## THE TASK
Rewrite everything in the listing below, from the line containing "Given: Click the AWS IAM icon" down to the line containing "Looking at the", as a Markdown table with the columns Row and Line. Skip blank lines and leave the pictures out.

## RECORDS
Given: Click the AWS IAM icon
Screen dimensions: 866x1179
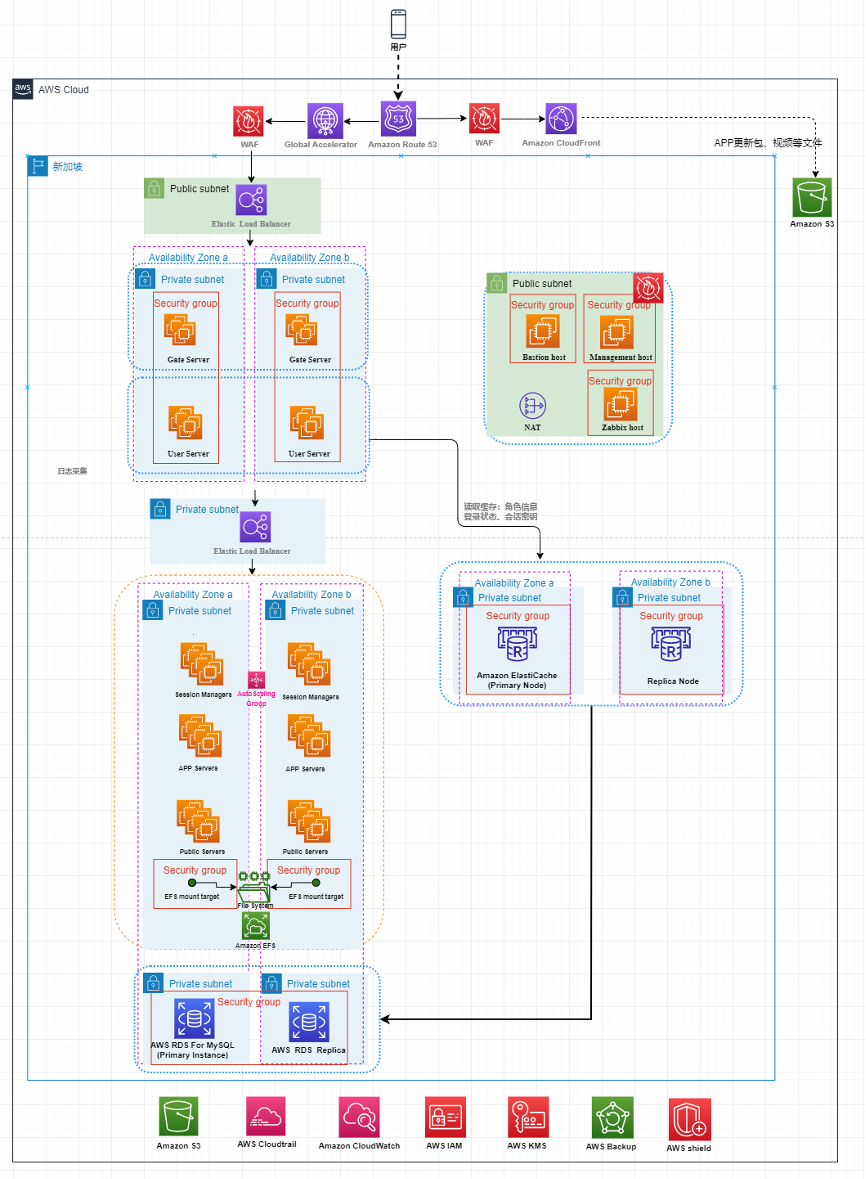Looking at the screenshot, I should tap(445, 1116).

---

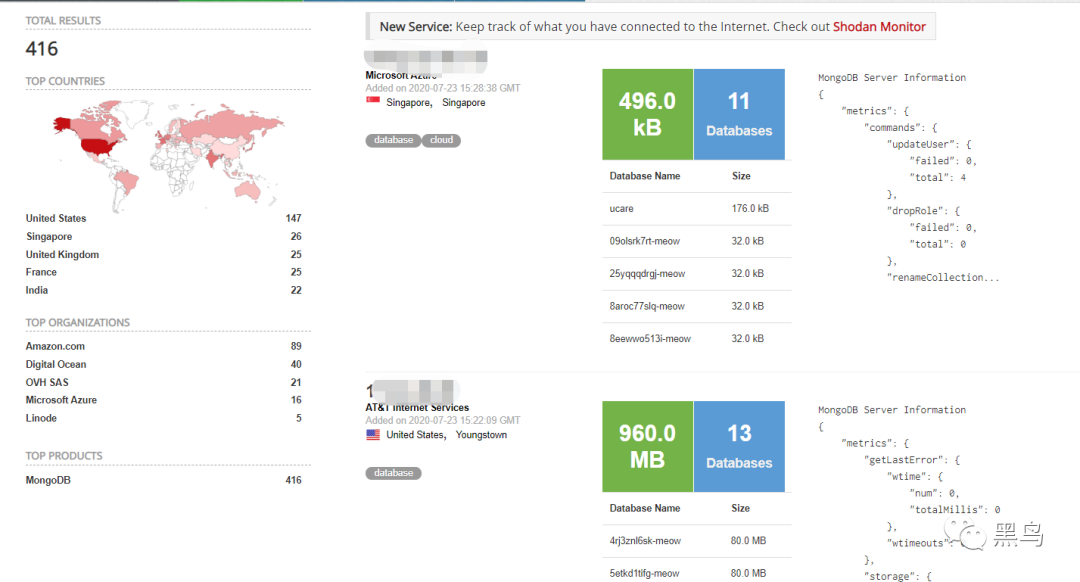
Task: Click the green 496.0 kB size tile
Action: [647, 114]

## PROBLEM SOLUTION
| Row | Line |
|---|---|
| 1 | Given: Click the AWS IAM icon |
| 2 | Screen dimensions: 866x1179 |
| 3 | Looking at the screenshot, I should tap(445, 1116). |